Instructions for the task = Only one stretch of the records below should be repeated. It starts with the line containing "Click the gray 資金の出金 button" and goes on through the line containing "Go back to the previous page", exactly as written.

Exercise data =

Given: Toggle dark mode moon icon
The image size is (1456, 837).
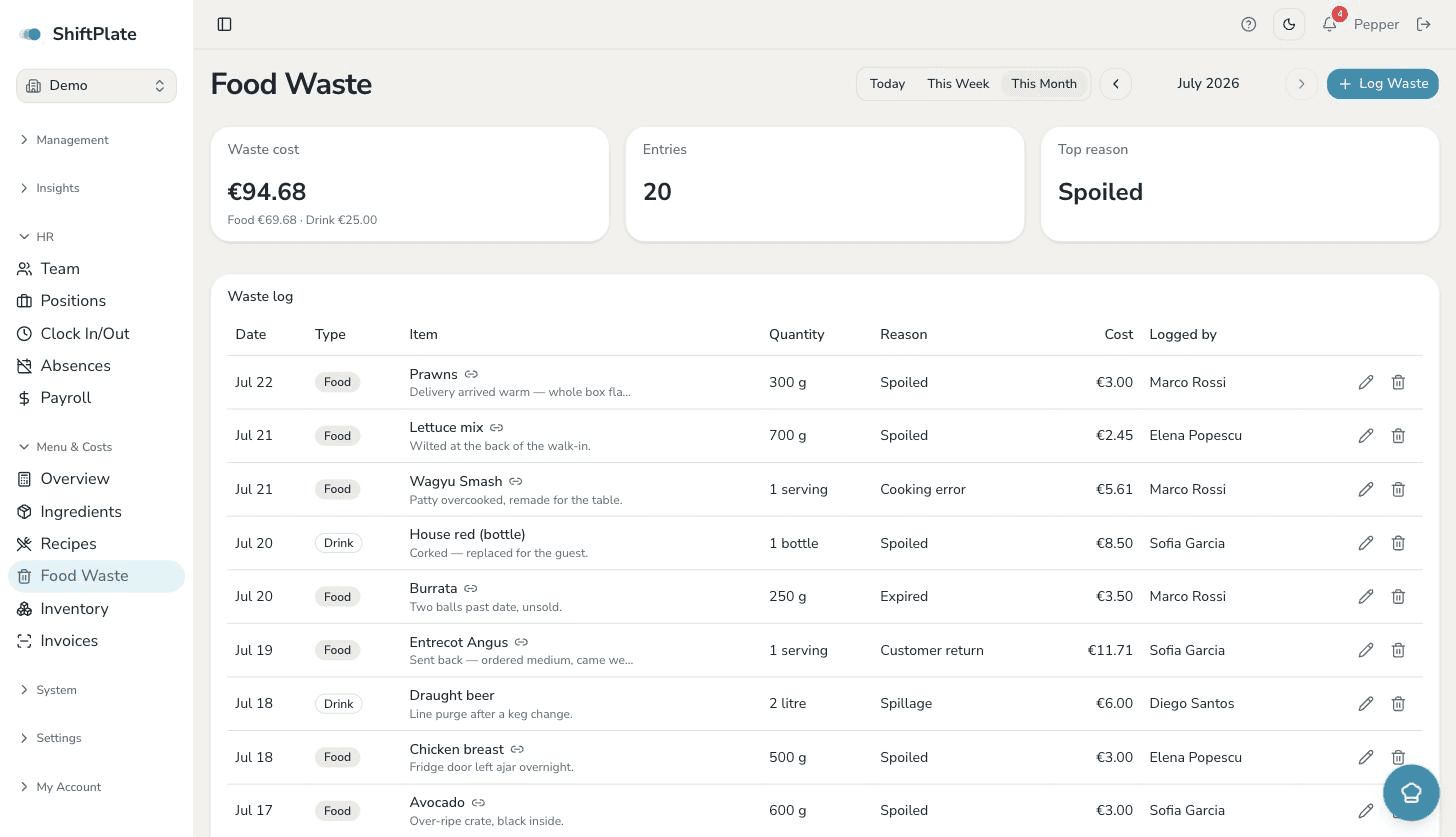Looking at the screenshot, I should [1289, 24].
==
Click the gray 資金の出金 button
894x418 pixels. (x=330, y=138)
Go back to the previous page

Expected answer =
Click the gray 資金の出金 button
894x418 pixels. (x=330, y=138)
Go back to the previous page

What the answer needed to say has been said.